Could you retype exactly the line containing "Screen dimensions: 613x345" and every line after it in the data below, leaving out the pictures?

● ● ● ● ● ● ●

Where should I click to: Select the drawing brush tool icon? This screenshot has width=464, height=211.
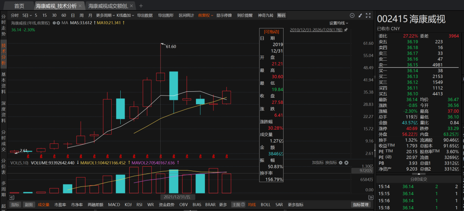pyautogui.click(x=360, y=16)
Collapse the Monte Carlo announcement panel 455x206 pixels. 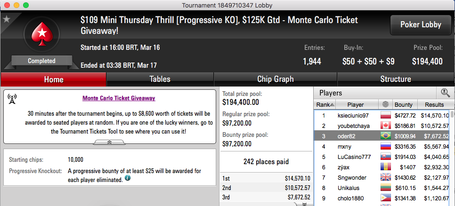click(110, 142)
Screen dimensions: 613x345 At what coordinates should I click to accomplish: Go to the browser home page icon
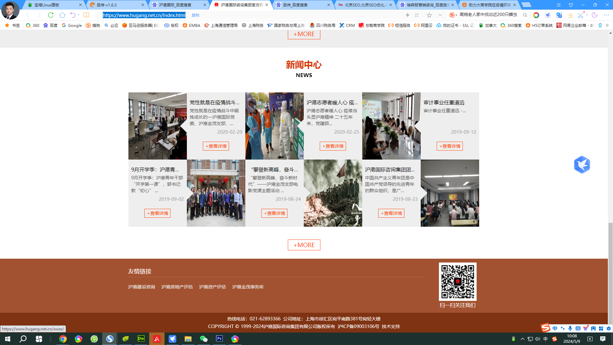(x=62, y=15)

● ● ● ● ● ● ●

# Solution to this exercise:
Screen dimensions: 613x345 At what coordinates should I click to accomplish: Go to the browser home page icon
(x=62, y=15)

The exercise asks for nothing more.